On test, the receiver gave pictures but they were obscured by short, black, horizontal lines. Tuning the channels did not improve the picture and the on-screen menus floated diagonally across the screen. The receiver had already had a "Relkit" fitted so most of the capacitors in and around the power supply were new and of the correct low ESR type. I measured the ESR of the electrolytics around the tuner and the measurements were within acceptable limits. However, my "Genie" showed that several electrolytics on the D2Mac decoder board were not so healthy. C72 (220 F) was causing the horizontal short black streaks and C39 (100 F) was causing menus to drift across the picture. I replaced nearly a dozen capacitors in total, before I was happy with the picture quality.
However, I was puzzled because the part numbers failed to tally with those on the circuit diagram. In fact the decoder layout was quite different from the picture in the service manual. Even the lads at Pace Technical could not explain the differences until I gave them a detailed description. It transpired that the D2Mac board belonged to an MSS260G but quite a lot of MRD950+/960+ receivers had been built with this board (182-0163203) instead of the older version (182-0163105) used in the MRD950/960.
This model is notorious for overheating because it has a Dolby Prologic board and an antenna positioner board inside. If people would install the unit in a sensible place (a nice open shelf in a cool room) there would be no problem but modern "Hi-Fi" cabinets and central heating make sure that they require constant attention.
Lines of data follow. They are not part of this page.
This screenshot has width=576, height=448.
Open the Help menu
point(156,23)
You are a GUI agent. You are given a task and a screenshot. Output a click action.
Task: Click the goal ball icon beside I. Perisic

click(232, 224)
This one was exhibiting the usual intermittent "motor error" and "no signal" messages so I fitted the capacitors in RELKIT 10. That fixed those faults but the contrast was now apparently switching itself from high to low and back again every few minutes. This affected the picture from the RF modulator but not the Scarts. I traced the cause to Q61 (BC846B) and fitted the other four surface mount transistors from TRANKIT 10 for good measure.
Finally, the pictures were very streaky and I traced this with my "Genie" to C502 (1000uF/16v next to the tuner).